After a formal service in Christ Church in his native Guilford, Connecticut, Halleck's casket was opened so that, as his first biographer wrote, "kinsmen, friends, and neighbors were gratified with a last view of the poet's fine features, to which death had added a more than earthly beauty." Then, a procession walked about a mile to Alderbrook Cemetery for the poet's burial. Months later, friends and admirers raised money for a massive granite monument to mark the grave. On it was inscribed: "One of the few, the immortal names that were not born to die." They also planted ivy which had been picked from Sunnyside, the famous home of Washington Irving.

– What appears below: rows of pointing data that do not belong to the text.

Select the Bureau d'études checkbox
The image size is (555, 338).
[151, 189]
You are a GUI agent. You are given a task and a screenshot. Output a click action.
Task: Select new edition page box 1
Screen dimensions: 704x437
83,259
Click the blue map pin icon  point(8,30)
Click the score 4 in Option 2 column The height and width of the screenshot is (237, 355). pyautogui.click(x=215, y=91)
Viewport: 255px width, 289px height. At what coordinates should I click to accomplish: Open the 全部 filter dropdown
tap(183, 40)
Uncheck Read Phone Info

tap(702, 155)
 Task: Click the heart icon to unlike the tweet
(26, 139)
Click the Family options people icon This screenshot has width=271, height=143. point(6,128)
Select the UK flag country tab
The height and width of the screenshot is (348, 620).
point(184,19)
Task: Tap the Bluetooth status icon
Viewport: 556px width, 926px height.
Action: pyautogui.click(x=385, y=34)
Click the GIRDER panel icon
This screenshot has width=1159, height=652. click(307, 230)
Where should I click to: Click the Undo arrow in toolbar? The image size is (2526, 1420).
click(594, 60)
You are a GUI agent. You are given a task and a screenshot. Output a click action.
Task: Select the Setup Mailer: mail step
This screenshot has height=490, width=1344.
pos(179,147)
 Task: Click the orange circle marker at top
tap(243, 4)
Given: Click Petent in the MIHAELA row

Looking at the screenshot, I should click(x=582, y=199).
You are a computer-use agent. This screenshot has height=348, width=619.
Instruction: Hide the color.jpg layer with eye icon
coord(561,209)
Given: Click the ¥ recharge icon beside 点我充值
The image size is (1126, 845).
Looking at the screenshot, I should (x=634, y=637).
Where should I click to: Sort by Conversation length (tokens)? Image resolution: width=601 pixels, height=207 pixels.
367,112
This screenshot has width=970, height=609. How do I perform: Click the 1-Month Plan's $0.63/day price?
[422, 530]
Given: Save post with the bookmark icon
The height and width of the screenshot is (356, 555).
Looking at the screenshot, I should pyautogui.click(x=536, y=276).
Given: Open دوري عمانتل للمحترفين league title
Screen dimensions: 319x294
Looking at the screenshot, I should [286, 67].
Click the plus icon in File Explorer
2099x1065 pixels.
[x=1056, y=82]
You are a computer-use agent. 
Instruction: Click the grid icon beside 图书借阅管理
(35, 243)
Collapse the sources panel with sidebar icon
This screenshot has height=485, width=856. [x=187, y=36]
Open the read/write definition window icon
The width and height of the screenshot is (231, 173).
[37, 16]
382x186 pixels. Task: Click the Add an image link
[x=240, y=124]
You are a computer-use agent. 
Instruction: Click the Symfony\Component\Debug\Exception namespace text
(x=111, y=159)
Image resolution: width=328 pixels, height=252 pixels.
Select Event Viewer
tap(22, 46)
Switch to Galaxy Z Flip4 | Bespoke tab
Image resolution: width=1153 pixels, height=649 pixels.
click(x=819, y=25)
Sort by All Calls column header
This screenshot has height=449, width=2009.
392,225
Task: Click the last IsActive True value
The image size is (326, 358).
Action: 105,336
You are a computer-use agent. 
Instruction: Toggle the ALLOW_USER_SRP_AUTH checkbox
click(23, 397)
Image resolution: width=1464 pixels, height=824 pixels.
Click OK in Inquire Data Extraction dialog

Within a few days of his death, notices were published as far away as Greece (a newspaper in that country referred to him as "the most beloved and most wide-famed of all the poets of the New World"). The New York Historical Society held a major dinner event in honor of Halleck, led by fellow poet William Cullen Bryant (who also memorialized Irving for the same organization). When Richard Henry Dana, Sr. heard of all the excitement in honor of Halleck, he noted, "Had he lived, how his genial nature would have enjoyed it!"
From Halleck's poem, "The Love of Notoriety ":
There are laurels our temples throb warmly to claim,
Unwet by the blood-dripping fingers of War,
And as dear to the heart are the whispers of fame,
As the blasts of her bugle rang fiercely and far;
The death-dirge is sung o'er the warrior's tomb,
Ere the world to his valor its homage will give,
But the feathers that form Notoriety's plume,
Are plucked in the sunshine, and live while we live.
There's a wonderful charm in that sort of renown
Which consists in becoming "the talk of the town;"
'Tis a pleasure which none but your "truly great" feels,
To be followed about by a mob at one's heels;
And to hear from the grazing and mouth-open throng,
The dear words "That's he," as one trudges along;
While Beauty, all anxious, stands up on tip-toes,
Leans on her beau's shoulder, and lisps "There he goes."